L’intérêt général serait souvent d’imiter les plus aisés, au lieu de les pointer du doigt. S’enferrer dans des jeux à somme nulle est rarement la meilleure façon de démocratiser la prospérité.
Il n’y a aucun doute sur le fait que cette panoplie de mesures a été conçue de manière très efficace puisqu’elle aligne les principaux piliers de la protection contre les virus respiratoires avec notamment les tests et la ventilation. Ce déploiement – qui n’a pas suscité la moindre résistance – indique combien le risque est pris en compte par certaines de nos élites et qu’il est possible de l’atténuer.

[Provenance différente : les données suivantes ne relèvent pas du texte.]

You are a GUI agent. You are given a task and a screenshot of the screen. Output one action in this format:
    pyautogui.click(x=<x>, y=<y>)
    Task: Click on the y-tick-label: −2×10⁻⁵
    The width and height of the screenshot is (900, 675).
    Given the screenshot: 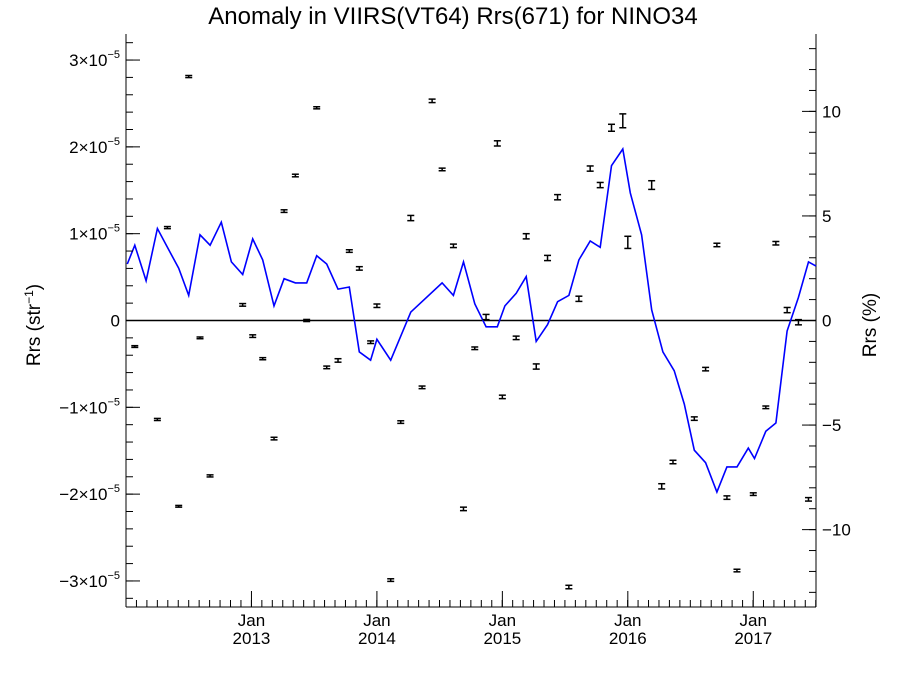 What is the action you would take?
    pyautogui.click(x=90, y=494)
    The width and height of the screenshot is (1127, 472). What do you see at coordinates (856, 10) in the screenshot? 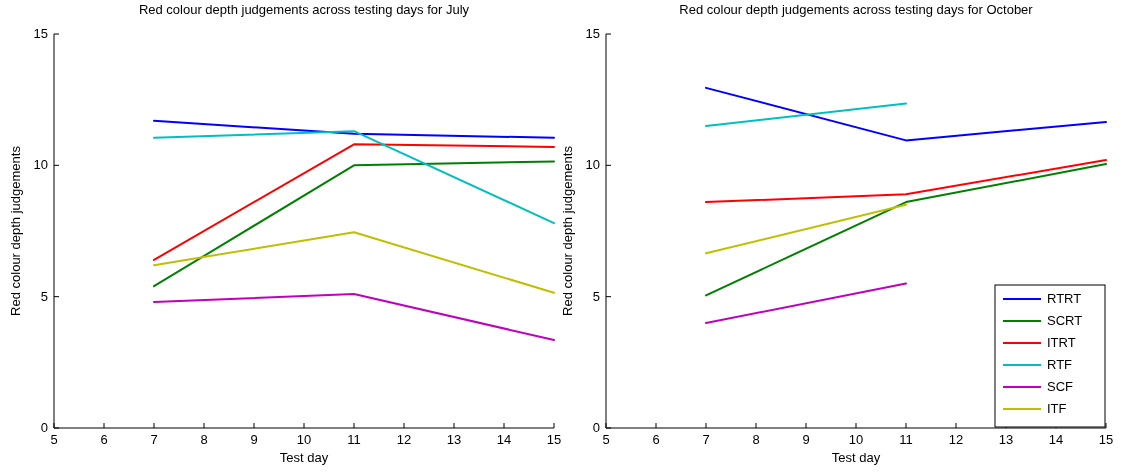
I see `chart-title: Red colour depth judgements across testing days for October` at bounding box center [856, 10].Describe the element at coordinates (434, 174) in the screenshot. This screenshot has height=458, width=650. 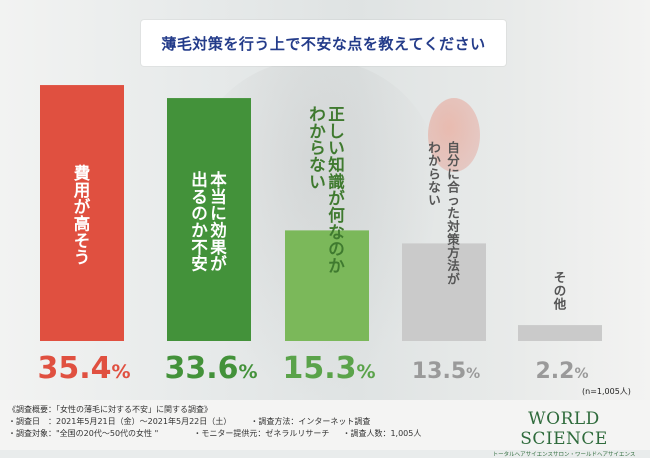
I see `bar-label-4-col-2: わからない` at that location.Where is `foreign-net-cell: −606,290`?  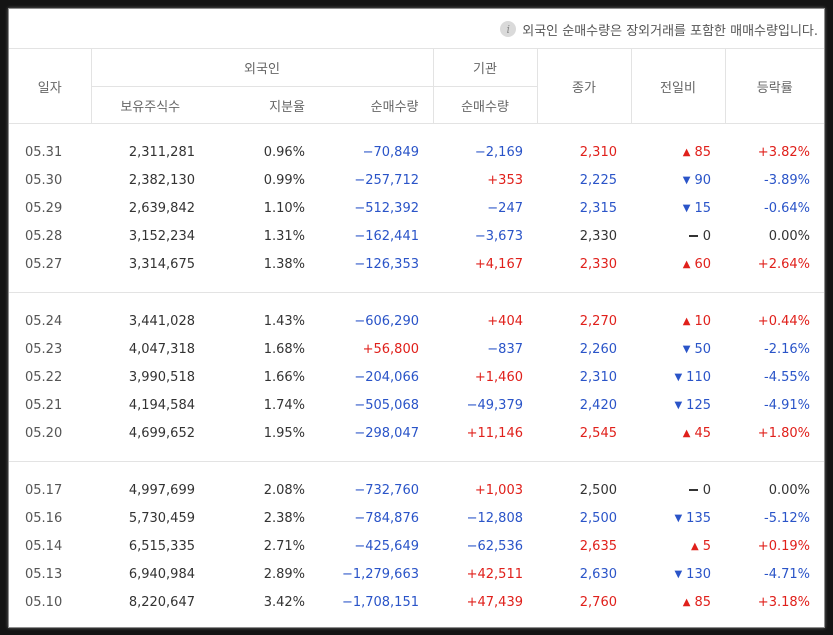
foreign-net-cell: −606,290 is located at coordinates (386, 321).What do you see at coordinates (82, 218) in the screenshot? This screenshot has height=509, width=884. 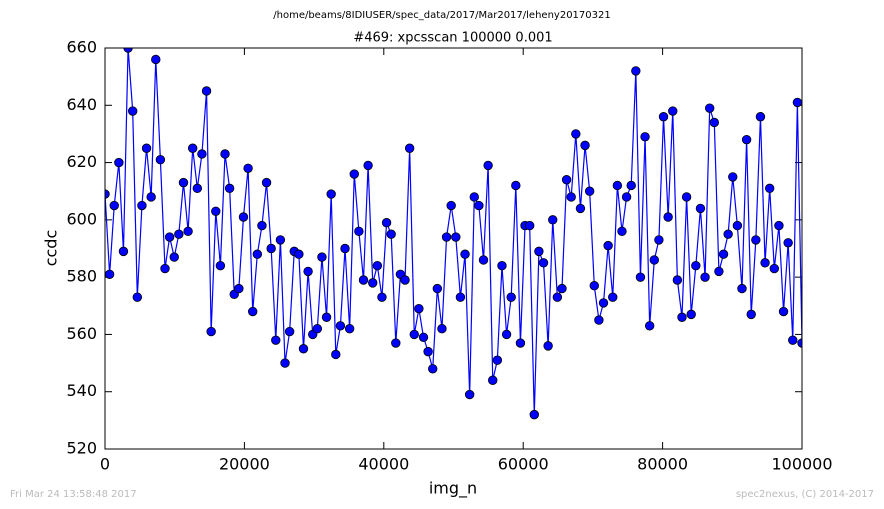 I see `y-tick-label: 600` at bounding box center [82, 218].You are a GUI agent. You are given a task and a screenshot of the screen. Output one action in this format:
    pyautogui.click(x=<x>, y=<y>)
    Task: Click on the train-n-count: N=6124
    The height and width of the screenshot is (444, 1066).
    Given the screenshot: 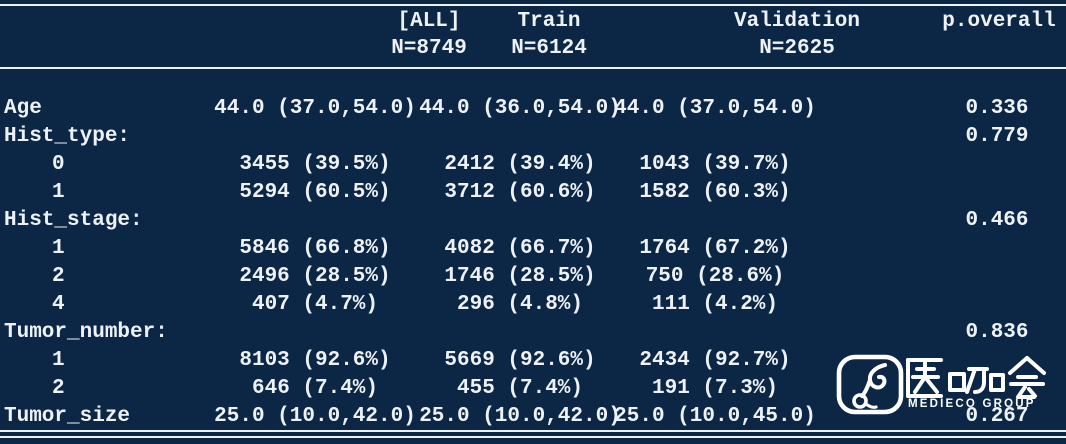 What is the action you would take?
    pyautogui.click(x=549, y=48)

Ne devrions-nous pas en tirer quelques leçons ? La pandémie n’est pas finie et des mesures efficaces sont à portée de main comme le port du masque, lorsque les cas remontent, ou collective, avec la ventilation des espaces publics. Sur ce point la France est très en retard, notamment dans l’équipement des écoles en purificateurs.
Démocratiser la capitalisation au lieu de fustiger les profits
Autre cas emblématique, le refus de mettre les marchés financiers au service des retraites. Le sujet est d’actualité puisque le financement des retraites, en grande partie assis sur les salaires, pose problème. Face au défi de la baisse de la fécondité, la France recherche désespérément des moyens de desserrer l’étau financier qui pèse sur les retraites par répartition. Le recul de l’âge de la retraite ne fait pas l’unanimité, tout comme la hausse des cotisations ou la baisse des pensions.

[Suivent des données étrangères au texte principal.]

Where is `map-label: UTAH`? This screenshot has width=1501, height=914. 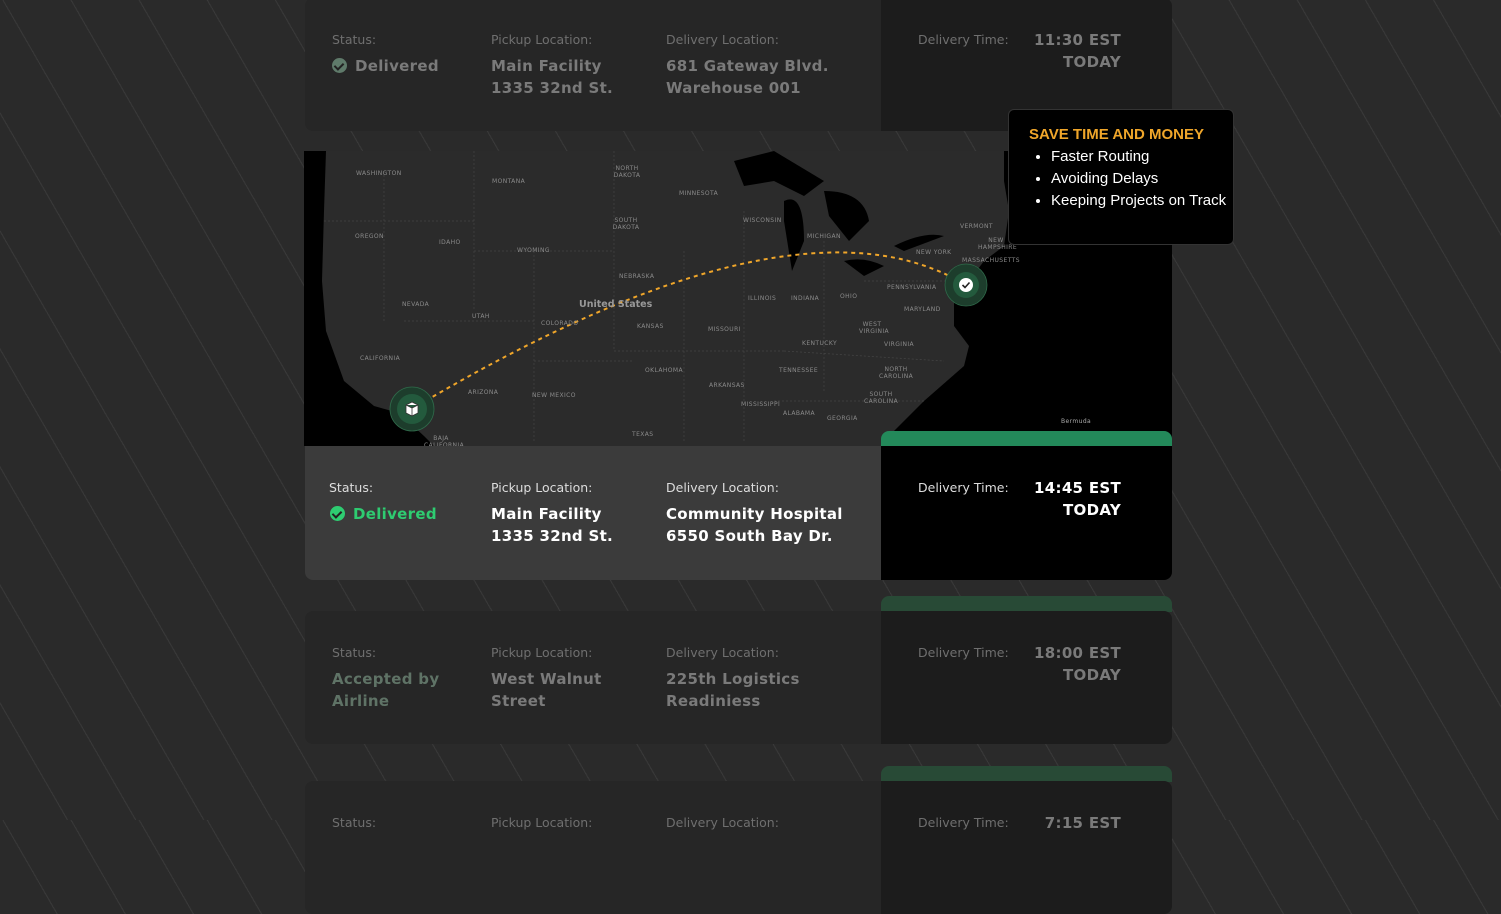
map-label: UTAH is located at coordinates (481, 316).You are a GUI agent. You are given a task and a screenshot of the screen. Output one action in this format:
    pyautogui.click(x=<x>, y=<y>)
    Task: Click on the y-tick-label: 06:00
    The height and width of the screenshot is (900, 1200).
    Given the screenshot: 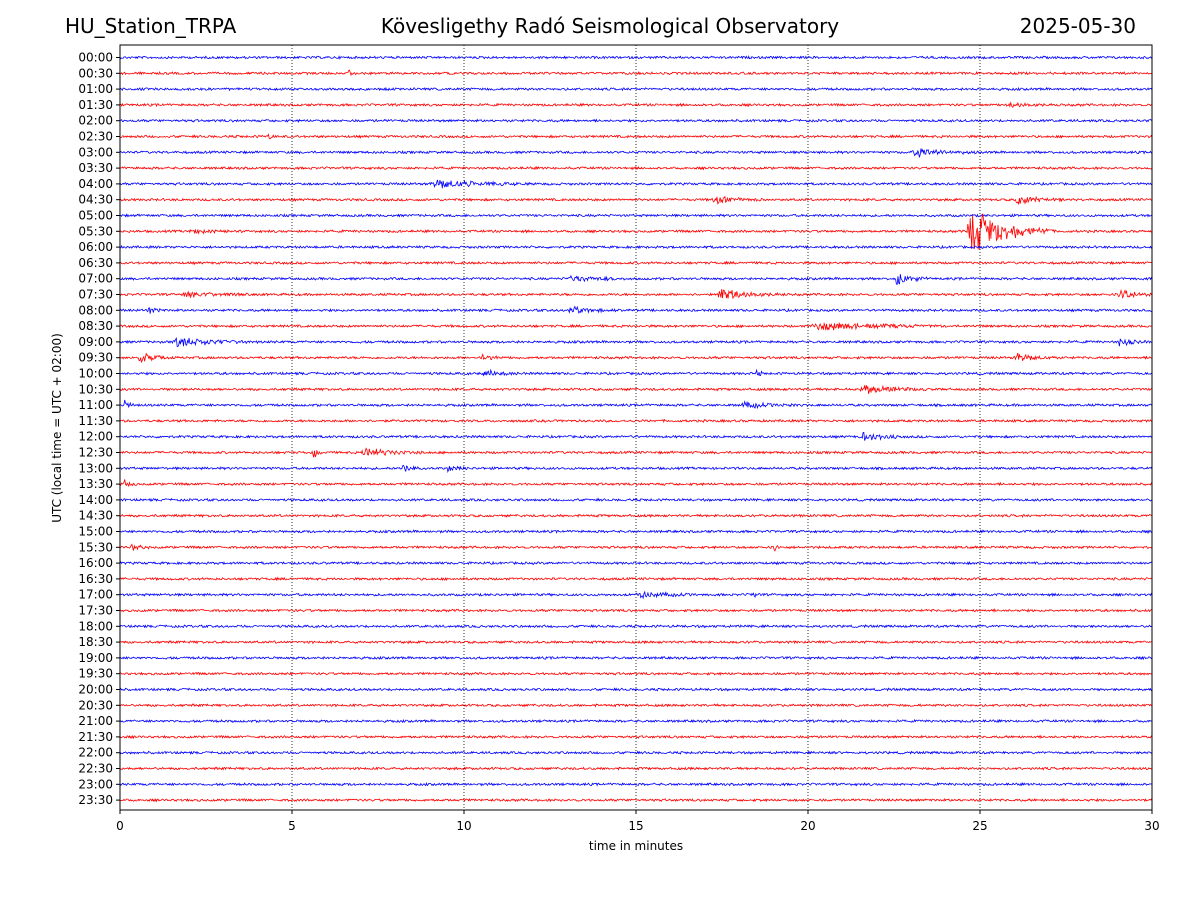 What is the action you would take?
    pyautogui.click(x=96, y=247)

Aussi, il serait utile de regarder du côté des riches et de leurs dividendes. En effet, les plus aisés sont souvent riches de leur capital qui leur rapporte, en sus de leur travail. Si l’économiste Thomas Piketty a raison, à savoir que les revenus du capital sont durablement supérieurs au taux de croissance, il y a urgence à faire bénéficier toute la population de la capitalisation collective, sur le modèle des plus riches. Jean Jaurès – fondateur du Parti socialiste et de L’Humanité – l’avait fort bien compris lorsqu’en 1909 et 1910, il proposait de financer les retraites via la capitalisation. Il soulignait qu’elle rend la classe ouvrière « à la fois capitaliste et salariée », lui permettant de recevoir « tout le produit social qui résulte de la mise en œuvre de ce capital par le travail ouvrier ».
En plus d’assurer à long terme le maintien du pouvoir d’achat des futurs retraités, la capitalisation collective pourrait soulager les finances publiques sans nuire à la compétitivité française. On voit déjà ses bienfaits à l’œuvre chez les fonctionnaires (ERAFP) ou les pharmaciens (CAVP). Il faudrait la généraliser à tous les salariés, ce qui permettrait aussi de garantir le partage le plus large possible des profits.
Voilà des alignements d’objectifs qui montrent le caractère si peu ambitieux des appels à taxer encore plus les riches. Sur ces deux sujets d’actualité, l’intérêt général d’imiter les plus aisés, au lieu de les pointer du doigt. S’enferrer dans des jeux à somme nulle est rarement la meilleure façon de démocratiser la prospérité.